• ACTIVITY
Write out the full set of records exactly. Any pictures in them do not belong in the copy.

• DATA TO PROCESS
============================================================

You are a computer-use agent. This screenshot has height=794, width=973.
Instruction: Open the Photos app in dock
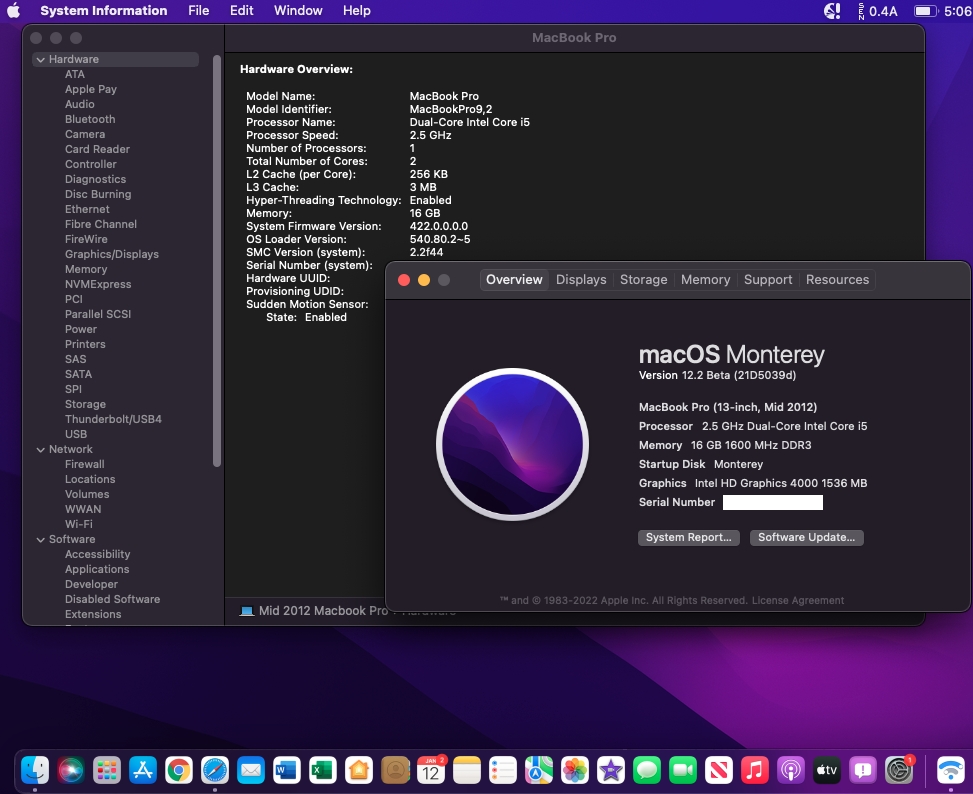pyautogui.click(x=574, y=770)
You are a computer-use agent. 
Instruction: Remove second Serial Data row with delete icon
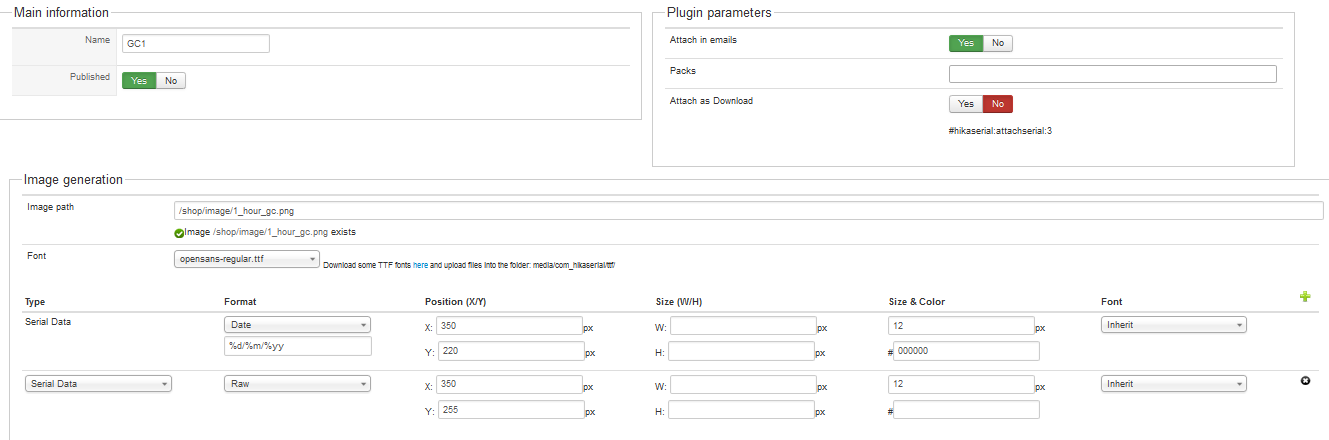(1304, 381)
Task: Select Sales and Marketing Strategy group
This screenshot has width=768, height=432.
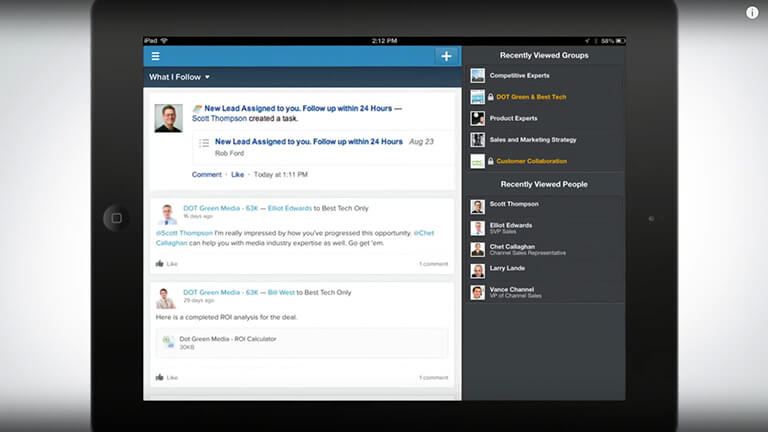Action: click(532, 140)
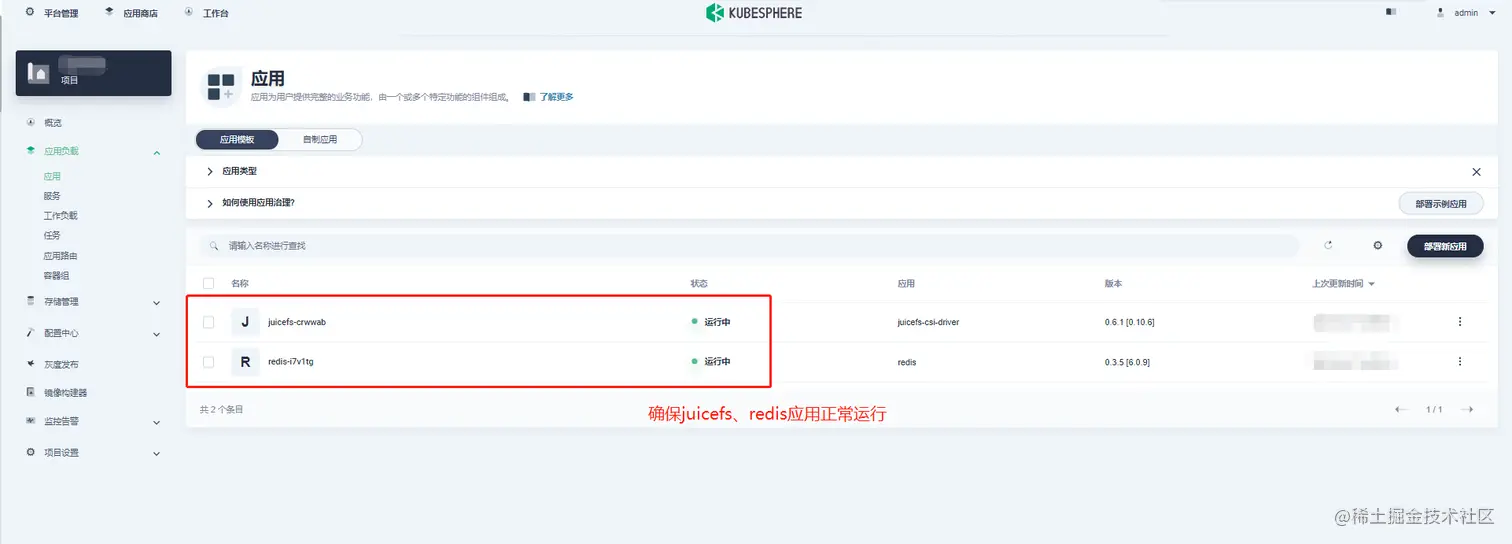Click the 部署新应用 button
Image resolution: width=1512 pixels, height=544 pixels.
(x=1445, y=246)
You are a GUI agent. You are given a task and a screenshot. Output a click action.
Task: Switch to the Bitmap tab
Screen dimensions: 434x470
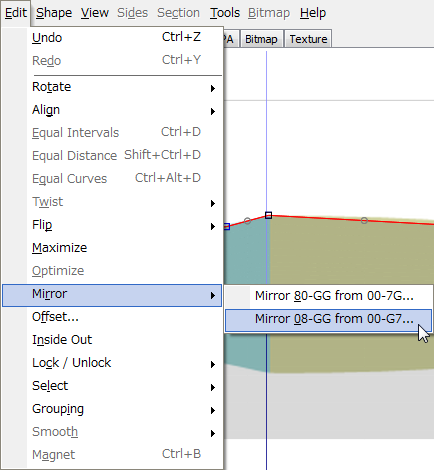click(x=261, y=39)
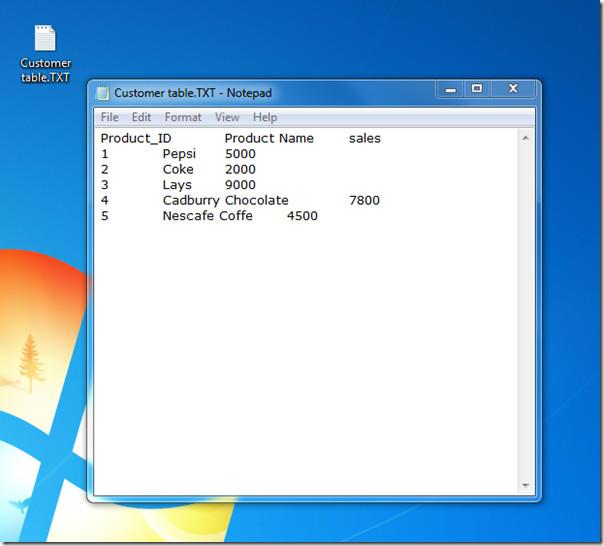604x546 pixels.
Task: Minimize the Notepad window
Action: pos(450,89)
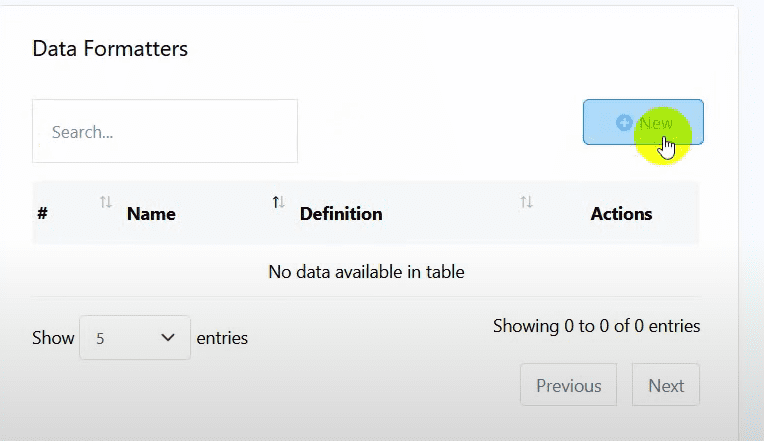Focus the Search input field
The width and height of the screenshot is (764, 441).
[165, 131]
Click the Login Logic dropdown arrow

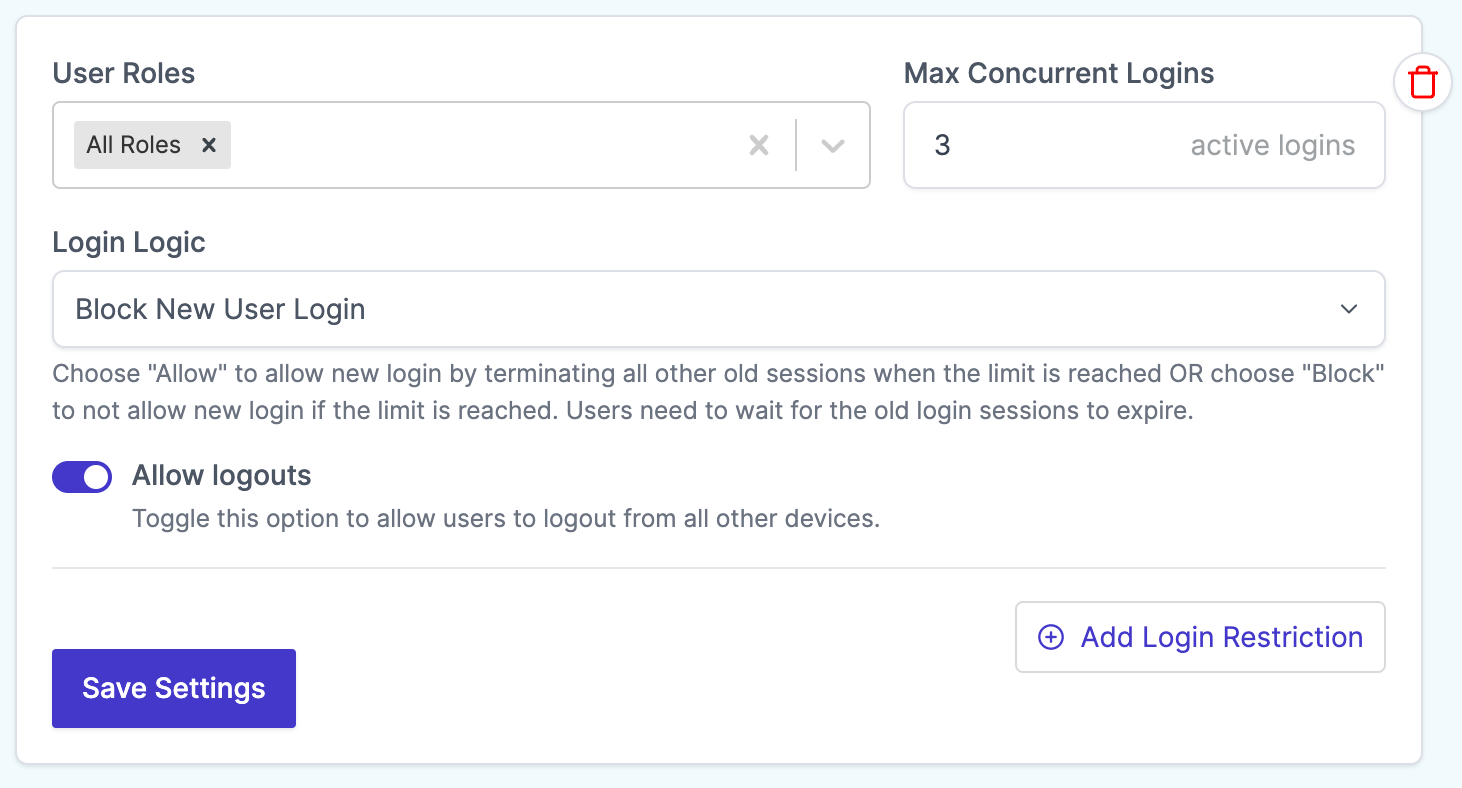[1348, 309]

============================================================

• PROBLEM SOLUTION
You are a computer-use agent. This screenshot has height=794, width=973.
Instruction: Open the Photos app in dock
pyautogui.click(x=574, y=770)
You are a computer-use agent. 
Instruction: Remove second Serial Data row with delete icon
(1304, 381)
Task: Select Sales and Marketing Strategy group
This screenshot has width=768, height=432.
Action: click(532, 140)
Click the 部署新应用 button
Image resolution: width=1512 pixels, height=544 pixels.
(x=1445, y=246)
You are a GUI agent. You are given a task and a screenshot. Output a click action.
Task: Switch to the Bitmap tab
Screen dimensions: 434x470
click(x=261, y=39)
604x546 pixels.
Task: Minimize the Notepad window
Action: pos(450,89)
Focus the Search input field
The width and height of the screenshot is (764, 441).
[165, 131]
Click the Login Logic dropdown arrow

[1348, 309]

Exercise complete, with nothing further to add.